At its current price of around $16.75 per ounce on New York Mercantile Exchange’s COMEX, silver still shows a 10% gain on the year.
More Pain Ahead?
But some analysts see more pain in the immediate term for those who continue to hold substantial long positions in the metal.
The reasoning is that hedge funds — commonly known as Commodity Trading Advisors, or CTAs — are turning silver sellers in droves.
“Silver is playing catchup with gold as CTAs turn sellers with prices below $17.32/oz,” analysts at Canadian bank-backed brokerage TD Securities wrote on Monday. “Although we don't anticipate a significant change in algorithmic length, investment demand will also likely be weighed down.”
Independent currency strategist Paul Robinson, however, noted that silver has been hit harder than gold.
Vulnerable To Further Selling
The metal’s most recent leg lower was on par with the force produced during the last two down-moves from the early-September peak, Robinson said. He added:
“Having made a lower-low beneath the October low, silver is vulnerable to further selling in the absence of solid support nearby.”
“Support to watch arrives via the 200-day MA and twin peaks from January/February, making just above the 16-line an important area to keep an eye on should the price continue to weaken in the days ahead.”
Brokerage ADM Investor Services was more detailed on the likely twists and turns in silver in the coming weeks.
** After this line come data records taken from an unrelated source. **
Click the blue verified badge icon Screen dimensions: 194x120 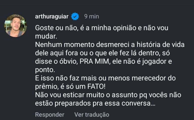[x=75, y=17]
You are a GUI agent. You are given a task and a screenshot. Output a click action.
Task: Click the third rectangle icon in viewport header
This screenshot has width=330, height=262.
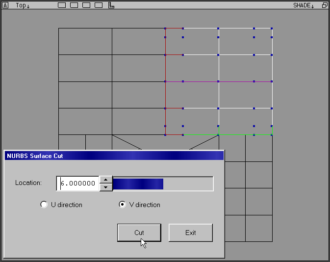[x=86, y=5]
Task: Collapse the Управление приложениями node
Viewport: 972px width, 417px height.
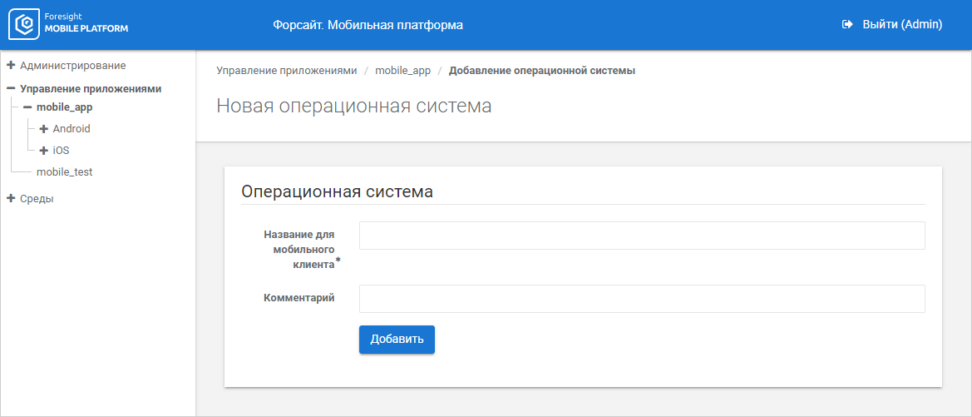Action: point(12,88)
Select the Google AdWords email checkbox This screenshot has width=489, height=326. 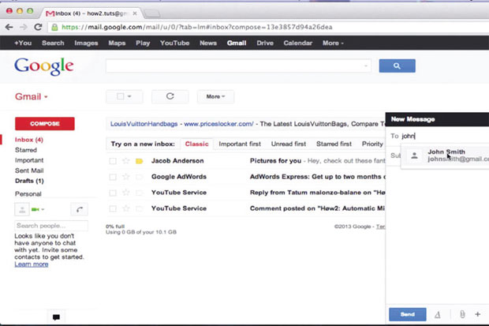click(113, 177)
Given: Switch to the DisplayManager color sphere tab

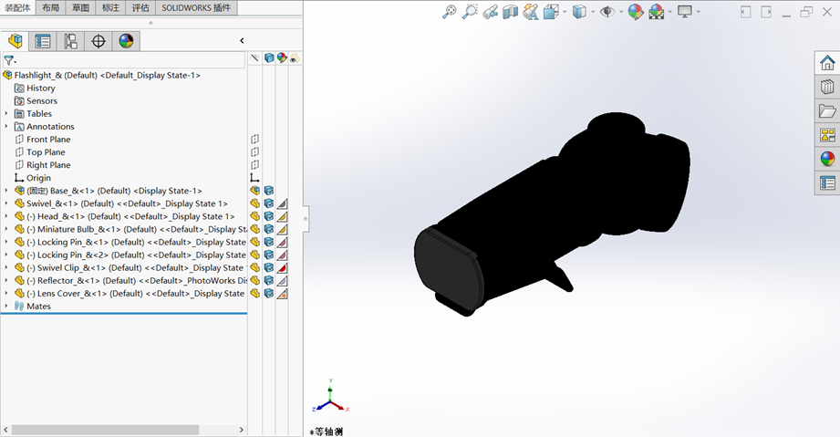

A Negative Short-Term Indicator Seen In Trend
In a note circulated after silver’s settlement below the 9-day moving average on Monday, ADMIS precious metals analysts said:
“The close below the 9-day moving average is a negative short-term indicator for trend. It is a slightly negative indicator that the close was under the swing pivot.”
Observing the Relative Strength Indicator, or RSI, of silver, they added:
“The next downside objective is $16.394. With a reading under 30, the 9-day RSI is approaching oversold levels. The next area of resistance is around $16.997 and $17.263.”